Het begrip verschoonbare dwaling moet restrictief worden uitgelegd en ziet alleen op uitzonderlijke omstandigheden waarin, met name, de instellingen zich aldus hebben gedragen dat dit gedrag alleen of in doorslaggevende mate bij een ambtenaar of functionaris te goeder trouw die alle vereiste zorgvuldigheid aan de dag legt, een begrijpelijke verwarring kan veroorzaken.
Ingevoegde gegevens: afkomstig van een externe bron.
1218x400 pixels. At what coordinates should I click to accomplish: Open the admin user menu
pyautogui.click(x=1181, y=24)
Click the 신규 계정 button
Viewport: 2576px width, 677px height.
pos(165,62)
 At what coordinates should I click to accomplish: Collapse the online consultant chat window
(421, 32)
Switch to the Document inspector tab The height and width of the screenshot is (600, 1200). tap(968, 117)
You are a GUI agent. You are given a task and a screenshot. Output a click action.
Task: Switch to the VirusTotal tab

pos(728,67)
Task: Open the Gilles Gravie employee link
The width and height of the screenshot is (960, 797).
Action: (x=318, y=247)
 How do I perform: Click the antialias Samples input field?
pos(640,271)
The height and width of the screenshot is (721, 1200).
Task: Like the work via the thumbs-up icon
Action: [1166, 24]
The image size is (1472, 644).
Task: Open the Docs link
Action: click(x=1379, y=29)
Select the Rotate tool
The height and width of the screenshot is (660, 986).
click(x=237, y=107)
Dit begrip kan analoog aan artikel 91, lid 2, van het Statuut van de ambtenaren van de Europese Unie worden toegepast op de dwingende termijnen voor de indiening van een akte of een document bij de administratie zelf, met inbegrip van een klacht in de zin van artikel 90, lid 2, van voornoemd Statuut.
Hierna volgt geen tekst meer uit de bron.